Roberto Boselli et al.
Unfortunately the quality of the labour market administrative archives is very low( see, e. g.( Cesarini, Mezzanzanica and Fugini, 2007)). The dataset extracted from an Italian Region administrative archive undergoes some cleansing activities performed during the ETL process, the RDQA approach presented in this paper has been used to assess and improve the overall data cleansing process.
3.1 Domain description
Here we provide an overview on the key domain concepts of the administrative archives analysed. Every time an employer hires or dismisses an employee, or an employment contract is modified( e. g. from part‐time to full‐time, or from fixed‐term to unlimited‐term), a Mandatory Communication is notified to the Mandatory Communication System and stored into a local database( job registry or registry hereafter). The registries are managed at“ provincial level” for several administrative tasks, every Italian province has its own job registry recording the working history of its inhabitants( as a side‐effect).
In the context of the labour market domain, we introduce the following concepts:
• Event: It represents a mandatory communication( i. e., a data item) composed by the following attributes
( w _ id, e _ id, e _ date, e _ type, c _ flag, c _ type, empr _ id) where:
• w _ id: it represents an id identifying the person involved in the event;
• e _ id: it represents an id identifying the event;
• e _ date: it is the mandatory communication occurrence date;
• e _ type: it describes the event type occurring to the worker career. The allowed event types are: the start or the cessation of a working contract, the extension of a fixed‐term contract, or a contract type conversion;
• c _ flag: it states whether the event is related to a full‐time or a part‐time contract;
• c _ type: it describes the contract type with respect to the Italian law( e. g. fixed‐term or unlimited‐term contract, etc.).

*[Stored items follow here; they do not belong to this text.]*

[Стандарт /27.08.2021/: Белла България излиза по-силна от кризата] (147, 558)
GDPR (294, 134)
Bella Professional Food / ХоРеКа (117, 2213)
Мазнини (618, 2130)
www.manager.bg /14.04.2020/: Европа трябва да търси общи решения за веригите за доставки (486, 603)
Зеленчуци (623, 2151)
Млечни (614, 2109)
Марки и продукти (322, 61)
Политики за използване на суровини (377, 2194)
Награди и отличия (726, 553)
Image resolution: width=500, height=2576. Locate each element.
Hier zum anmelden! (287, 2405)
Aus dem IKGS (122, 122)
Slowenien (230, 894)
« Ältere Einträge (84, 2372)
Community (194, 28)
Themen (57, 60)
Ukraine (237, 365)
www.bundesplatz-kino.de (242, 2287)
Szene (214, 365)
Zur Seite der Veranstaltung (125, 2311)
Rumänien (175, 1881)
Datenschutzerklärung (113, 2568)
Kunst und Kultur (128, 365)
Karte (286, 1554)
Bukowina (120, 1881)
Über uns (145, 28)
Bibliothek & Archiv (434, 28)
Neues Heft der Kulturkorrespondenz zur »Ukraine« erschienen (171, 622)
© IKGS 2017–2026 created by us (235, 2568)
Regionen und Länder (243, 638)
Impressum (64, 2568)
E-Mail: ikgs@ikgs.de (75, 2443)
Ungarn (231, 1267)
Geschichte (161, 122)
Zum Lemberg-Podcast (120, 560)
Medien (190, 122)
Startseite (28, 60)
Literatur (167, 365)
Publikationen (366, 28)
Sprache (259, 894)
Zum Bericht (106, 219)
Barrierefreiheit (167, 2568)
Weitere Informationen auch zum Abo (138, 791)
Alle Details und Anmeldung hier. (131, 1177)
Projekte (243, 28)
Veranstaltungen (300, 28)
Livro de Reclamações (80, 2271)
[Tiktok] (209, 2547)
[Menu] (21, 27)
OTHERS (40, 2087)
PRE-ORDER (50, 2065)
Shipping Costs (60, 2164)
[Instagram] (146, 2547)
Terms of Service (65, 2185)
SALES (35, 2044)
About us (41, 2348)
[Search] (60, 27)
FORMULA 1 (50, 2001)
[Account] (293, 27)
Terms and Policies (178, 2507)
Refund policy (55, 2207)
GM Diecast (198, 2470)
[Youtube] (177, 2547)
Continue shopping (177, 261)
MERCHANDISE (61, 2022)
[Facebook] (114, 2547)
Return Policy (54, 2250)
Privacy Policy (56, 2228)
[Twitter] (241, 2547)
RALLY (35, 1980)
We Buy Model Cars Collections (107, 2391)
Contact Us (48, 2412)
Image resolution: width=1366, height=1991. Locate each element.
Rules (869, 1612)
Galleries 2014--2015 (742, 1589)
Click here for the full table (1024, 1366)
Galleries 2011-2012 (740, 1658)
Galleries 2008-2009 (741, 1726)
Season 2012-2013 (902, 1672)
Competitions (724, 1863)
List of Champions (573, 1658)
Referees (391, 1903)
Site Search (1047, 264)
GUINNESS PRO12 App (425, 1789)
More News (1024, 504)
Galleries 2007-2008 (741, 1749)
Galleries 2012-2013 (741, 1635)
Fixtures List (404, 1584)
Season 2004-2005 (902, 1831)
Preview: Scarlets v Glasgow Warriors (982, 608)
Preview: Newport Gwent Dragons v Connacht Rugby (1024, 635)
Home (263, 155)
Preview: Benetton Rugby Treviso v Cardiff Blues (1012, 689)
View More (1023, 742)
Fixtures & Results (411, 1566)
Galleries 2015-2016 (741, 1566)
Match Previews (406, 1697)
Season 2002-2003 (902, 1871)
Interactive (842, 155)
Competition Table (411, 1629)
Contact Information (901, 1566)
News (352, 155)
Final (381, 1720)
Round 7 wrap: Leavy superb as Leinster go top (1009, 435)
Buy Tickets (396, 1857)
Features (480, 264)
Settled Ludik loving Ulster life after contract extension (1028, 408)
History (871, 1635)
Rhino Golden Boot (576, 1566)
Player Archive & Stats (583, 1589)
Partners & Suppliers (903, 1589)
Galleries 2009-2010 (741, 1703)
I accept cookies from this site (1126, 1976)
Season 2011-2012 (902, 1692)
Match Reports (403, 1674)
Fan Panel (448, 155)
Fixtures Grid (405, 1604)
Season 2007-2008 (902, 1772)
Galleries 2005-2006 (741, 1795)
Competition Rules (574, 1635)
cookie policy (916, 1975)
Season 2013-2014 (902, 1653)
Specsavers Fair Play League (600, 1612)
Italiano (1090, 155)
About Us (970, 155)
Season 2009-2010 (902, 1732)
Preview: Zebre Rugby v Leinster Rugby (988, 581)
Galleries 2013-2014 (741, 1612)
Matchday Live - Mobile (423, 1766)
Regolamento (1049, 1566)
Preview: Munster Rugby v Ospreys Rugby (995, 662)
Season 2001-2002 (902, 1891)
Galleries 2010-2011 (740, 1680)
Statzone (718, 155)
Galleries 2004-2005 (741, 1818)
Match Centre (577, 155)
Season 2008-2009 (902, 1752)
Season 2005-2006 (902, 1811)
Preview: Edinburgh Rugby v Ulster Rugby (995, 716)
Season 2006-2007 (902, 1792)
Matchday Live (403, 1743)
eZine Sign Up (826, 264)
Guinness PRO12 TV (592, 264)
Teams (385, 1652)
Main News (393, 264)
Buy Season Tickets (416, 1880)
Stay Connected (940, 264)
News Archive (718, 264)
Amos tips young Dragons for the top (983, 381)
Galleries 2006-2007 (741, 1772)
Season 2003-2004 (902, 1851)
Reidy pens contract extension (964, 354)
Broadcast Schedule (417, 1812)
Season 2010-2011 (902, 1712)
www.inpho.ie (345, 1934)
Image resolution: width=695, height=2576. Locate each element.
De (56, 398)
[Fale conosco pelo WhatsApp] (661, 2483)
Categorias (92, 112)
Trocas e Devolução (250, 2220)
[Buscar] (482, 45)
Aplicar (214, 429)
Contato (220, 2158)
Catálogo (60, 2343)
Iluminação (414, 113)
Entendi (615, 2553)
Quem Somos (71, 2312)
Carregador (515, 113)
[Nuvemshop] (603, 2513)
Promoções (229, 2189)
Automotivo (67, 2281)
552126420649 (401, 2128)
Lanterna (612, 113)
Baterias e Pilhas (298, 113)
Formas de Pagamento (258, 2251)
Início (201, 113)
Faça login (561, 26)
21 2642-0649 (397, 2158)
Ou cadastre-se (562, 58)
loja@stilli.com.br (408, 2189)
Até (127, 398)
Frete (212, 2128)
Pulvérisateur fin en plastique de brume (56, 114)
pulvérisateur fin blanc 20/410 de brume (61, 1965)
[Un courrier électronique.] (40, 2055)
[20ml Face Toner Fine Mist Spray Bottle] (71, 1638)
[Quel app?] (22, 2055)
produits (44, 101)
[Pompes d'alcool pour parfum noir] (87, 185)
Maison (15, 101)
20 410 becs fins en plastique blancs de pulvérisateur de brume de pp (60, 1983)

• empr _ id: it uniquely identifies the employer involved in the mandatory communication.
• Career: It is composed by an ordered( with respect to the e _ date attribute) and finite sequence of events describing the personal history of working contracts from the beginning to the end of the data observation period.
We closely look to the consistency of the worker careers, where the consistency semantics is derived from the Italian labour law, from the domain knowledge, and from the common practice. Some constraints can be identified:
• c1: an employee cannot have more than one full‐time contract at the same time;
• c2: an employee cannot have more than K part‐time contracts( signed by different employers); in our context we assume K = 2, i. e. employees cannot have more than two part time jobs active at the same time;
• c3: a contract extension cannot change neither the existing contract type( c _ type) nor the part‐time / fulltime status( c _ flag) e. g., a part‐time fixed‐term contract cannot be turned into a full‐time contract by an extension;
• c4: a conversion requires either the c _ type or the c _ flag to be changed( or both).
For simplicity, we omit to describe some trivial constraints e. g., an employee cannot have a cessation event for a company for which she / he does not work, an event cannot be recorded twice, etc.
If all the semantics constraints are met a career is considered consistent, it is inconsistent otherwise. To give an example, a consistent career can evolve signing a part‐time contract with company i, then activating a second part‐time contract with company j, then closing the second part‐time and then reactivating the latter again.
88